* START Provided entries *

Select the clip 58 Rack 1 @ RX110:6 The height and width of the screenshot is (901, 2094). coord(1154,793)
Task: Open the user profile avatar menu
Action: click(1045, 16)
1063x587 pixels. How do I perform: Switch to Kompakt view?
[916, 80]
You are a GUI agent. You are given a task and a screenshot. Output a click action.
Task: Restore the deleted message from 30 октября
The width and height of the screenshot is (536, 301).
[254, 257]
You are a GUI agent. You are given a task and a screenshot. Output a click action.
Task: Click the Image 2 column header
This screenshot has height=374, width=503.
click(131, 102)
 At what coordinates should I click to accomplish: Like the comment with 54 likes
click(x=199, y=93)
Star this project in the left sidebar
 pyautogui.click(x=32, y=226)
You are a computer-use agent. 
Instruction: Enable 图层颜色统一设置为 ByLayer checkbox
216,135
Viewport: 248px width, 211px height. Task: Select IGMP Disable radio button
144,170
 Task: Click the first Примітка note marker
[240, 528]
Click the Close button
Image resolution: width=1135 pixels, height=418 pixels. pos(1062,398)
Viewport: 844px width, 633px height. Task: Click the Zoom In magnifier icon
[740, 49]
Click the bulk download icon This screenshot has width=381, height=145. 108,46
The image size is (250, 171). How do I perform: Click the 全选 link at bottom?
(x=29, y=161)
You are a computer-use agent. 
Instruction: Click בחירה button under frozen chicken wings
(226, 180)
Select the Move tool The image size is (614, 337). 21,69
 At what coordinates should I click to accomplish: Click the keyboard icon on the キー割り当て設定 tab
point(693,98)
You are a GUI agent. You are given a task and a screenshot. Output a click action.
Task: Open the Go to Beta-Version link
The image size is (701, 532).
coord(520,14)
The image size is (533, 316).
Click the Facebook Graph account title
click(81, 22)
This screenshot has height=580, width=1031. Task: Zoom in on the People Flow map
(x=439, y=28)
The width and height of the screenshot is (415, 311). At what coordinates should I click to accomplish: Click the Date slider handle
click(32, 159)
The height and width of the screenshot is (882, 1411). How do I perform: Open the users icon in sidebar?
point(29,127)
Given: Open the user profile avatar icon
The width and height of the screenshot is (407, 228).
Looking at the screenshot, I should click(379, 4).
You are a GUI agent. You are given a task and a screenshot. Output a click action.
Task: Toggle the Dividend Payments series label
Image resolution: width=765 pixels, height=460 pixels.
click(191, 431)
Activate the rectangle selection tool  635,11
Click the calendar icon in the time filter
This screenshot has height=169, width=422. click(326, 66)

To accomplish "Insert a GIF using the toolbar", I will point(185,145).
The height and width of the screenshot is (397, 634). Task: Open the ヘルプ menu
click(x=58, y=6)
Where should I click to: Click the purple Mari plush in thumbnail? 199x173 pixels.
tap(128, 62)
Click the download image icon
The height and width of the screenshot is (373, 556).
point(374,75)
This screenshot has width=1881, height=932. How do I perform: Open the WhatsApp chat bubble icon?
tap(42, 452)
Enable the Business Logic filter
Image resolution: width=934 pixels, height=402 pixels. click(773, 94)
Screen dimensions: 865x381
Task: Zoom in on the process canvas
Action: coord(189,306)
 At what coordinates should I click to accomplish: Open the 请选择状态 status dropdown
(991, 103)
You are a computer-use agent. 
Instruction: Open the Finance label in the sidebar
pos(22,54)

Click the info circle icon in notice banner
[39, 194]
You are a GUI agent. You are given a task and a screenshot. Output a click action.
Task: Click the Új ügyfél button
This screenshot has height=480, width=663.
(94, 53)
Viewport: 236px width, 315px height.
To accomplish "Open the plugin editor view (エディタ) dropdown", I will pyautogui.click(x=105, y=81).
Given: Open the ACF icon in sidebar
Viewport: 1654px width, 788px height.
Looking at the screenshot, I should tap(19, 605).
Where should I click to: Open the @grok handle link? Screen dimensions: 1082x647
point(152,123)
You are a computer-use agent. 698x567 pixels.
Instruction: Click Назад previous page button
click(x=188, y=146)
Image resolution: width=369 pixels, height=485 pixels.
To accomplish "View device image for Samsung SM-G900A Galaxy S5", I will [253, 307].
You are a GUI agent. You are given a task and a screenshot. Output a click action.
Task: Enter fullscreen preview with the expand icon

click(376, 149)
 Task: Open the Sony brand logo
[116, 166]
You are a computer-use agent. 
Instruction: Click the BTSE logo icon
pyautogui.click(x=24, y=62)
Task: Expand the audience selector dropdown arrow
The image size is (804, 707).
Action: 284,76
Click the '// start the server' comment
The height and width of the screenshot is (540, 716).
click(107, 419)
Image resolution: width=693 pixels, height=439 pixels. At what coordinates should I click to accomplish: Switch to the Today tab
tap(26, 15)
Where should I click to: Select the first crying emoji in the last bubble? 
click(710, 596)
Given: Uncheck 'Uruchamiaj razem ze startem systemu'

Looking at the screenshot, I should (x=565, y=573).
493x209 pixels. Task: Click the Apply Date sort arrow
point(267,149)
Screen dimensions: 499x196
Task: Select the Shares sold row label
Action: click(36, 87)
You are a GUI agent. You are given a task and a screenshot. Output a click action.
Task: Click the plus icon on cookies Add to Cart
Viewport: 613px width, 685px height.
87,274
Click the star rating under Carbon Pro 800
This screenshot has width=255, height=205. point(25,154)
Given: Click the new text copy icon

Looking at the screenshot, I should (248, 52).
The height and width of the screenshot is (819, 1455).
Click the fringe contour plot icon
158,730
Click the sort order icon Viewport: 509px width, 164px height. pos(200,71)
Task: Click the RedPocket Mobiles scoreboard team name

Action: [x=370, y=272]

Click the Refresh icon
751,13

* END Provided entries *

Objective => Convert the entries from the line with "Click the download image icon" to the line with "tap(42, 452)" into a two-column CSV with the headers request and answer. Use one row per entry, put each field in double quotes, and replace line breaks with spaces.

Final answer =>
request,answer
"Click the download image icon The height and width of the screenshot is (373, 556).","point(374,75)"
"This screenshot has width=1881, height=932. How do I perform: Open the WhatsApp chat bubble icon?","tap(42, 452)"